Model Analyzer Strategy
Section titled “Model Analyzer Strategy”Model Analyzer helps explore:
- Instance count.
- Batch size.
- Dynamic batching.
- GPU memory tradeoffs.
- Throughput/latency Pareto frontier.
Use it to build a deployment recommendation, then validate in staging/canary with production-like traffic.
Performance Tuning Levers
Section titled “Performance Tuning Levers”| Lever | Helps | Can hurt |
|---|---|---|
| Dynamic batching | Throughput, GPU utilization. | p99, fairness. |
| Instance count | Concurrency. | Memory, contention. |
| TensorRT engine | GPU efficiency. | Build complexity, shape rigidity. |
| Precision FP16/INT8 | Throughput/memory. | Accuracy, calibration. |
| CPU thread pools | Pre/post speed. | CPU contention. |
| gRPC | Efficient binary protocol. | Client/proxy complexity. |
| Shared memory | Lower copy overhead. | Operational complexity. |
| Separate deployments | Isolation by SLO. | More capacity overhead. |
TensorRT Tuning
Section titled “TensorRT Tuning”TensorRT can improve latency/throughput but introduces:
- Engine build time.
- Hardware/driver/runtime compatibility.
- Precision and calibration choices.
- Static/dynamic shape profiles.
- Rebuild requirements for some changes.
Interview answer:
TensorRT is a strong production path when shapes and precision are understood.
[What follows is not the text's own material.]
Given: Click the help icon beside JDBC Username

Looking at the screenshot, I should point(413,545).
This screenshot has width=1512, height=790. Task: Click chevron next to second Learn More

I would version engine build metadata with the model artifact so rollback and compatibility are clear.
Shape Profiles
Section titled “Shape Profiles”Variable shapes are a production issue:
- Too narrow profiles reject valid traffic.
- Too wide profiles can reduce optimization quality.
- Rare huge requests can dominate p99 and memory.
Mitigation:
- Request shape telemetry.
- Cost classes.
- Admission limits.
- Separate deployments for large requests.
- Explicit shape profiles.
Performance Debug Playbooks
Section titled “Performance Debug Playbooks”p99 High, Throughput Fine
Section titled “p99 High, Throughput Fine”Check:
- Queue delay.
- Batch wait.
- Tenant mix.
- Long-tail request shapes.
- Retries.
- Noisy co-located models.
- CPU/GPU memory pressure.
flowchart TD
Alert[p99 high] --> Errors{Errors or retries rising}
Errors -- yes --> Transport[Check gateway, client deadlines, overload]
Errors -- no --> Queue{Triton queue time high}
Queue -- yes --> Batching[Batching, admission, instance count]
Queue -- no --> Compute{GPU busy high}
Compute -- yes --> Saturation[Scale, optimize engine, reduce batch]
Compute -- no --> CPU[CPU preprocess, tokenizer, serialization, network]
CPU --> Trace[Use traces or span timing]
GPU Low, Latency High
Section titled “GPU Low, Latency High”Check:
- CPU preprocessing.
- Client/gateway bottleneck.
- Serialization.
- Model repository/artifact IO.
- Single-threaded Python backend.
- Dependency calls in Python backend.
GPU High, Errors High
Section titled “GPU High, Errors High”Check:
- Memory OOM.
- Timeout threshold.
- Thermal/power throttling.
- ECC/Xid.
- Batch too large.
- Instance count too high.
Canary Gates
Section titled “Canary Gates”Before production expansion:
- p99 below threshold.
- Error rate below threshold.
- Queue time stable.
- GPU memory headroom.
- No Xid/ECC anomaly.
- Correctness samples pass.
- No retry storm.
- Rollback tested.
Senior Answer To “How Would You Tune Triton?”
Section titled “Senior Answer To “How Would You Tune Triton?””I would first define the SLO and workload class. Then I would establish a baseline with realistic payloads, sweep concurrency/batching/instance count using perf_analyzer and Model Analyzer, validate GPU and request metrics, pick a Pareto point, and canary it under real traffic. I would optimize for goodput and p99, not just peak throughput.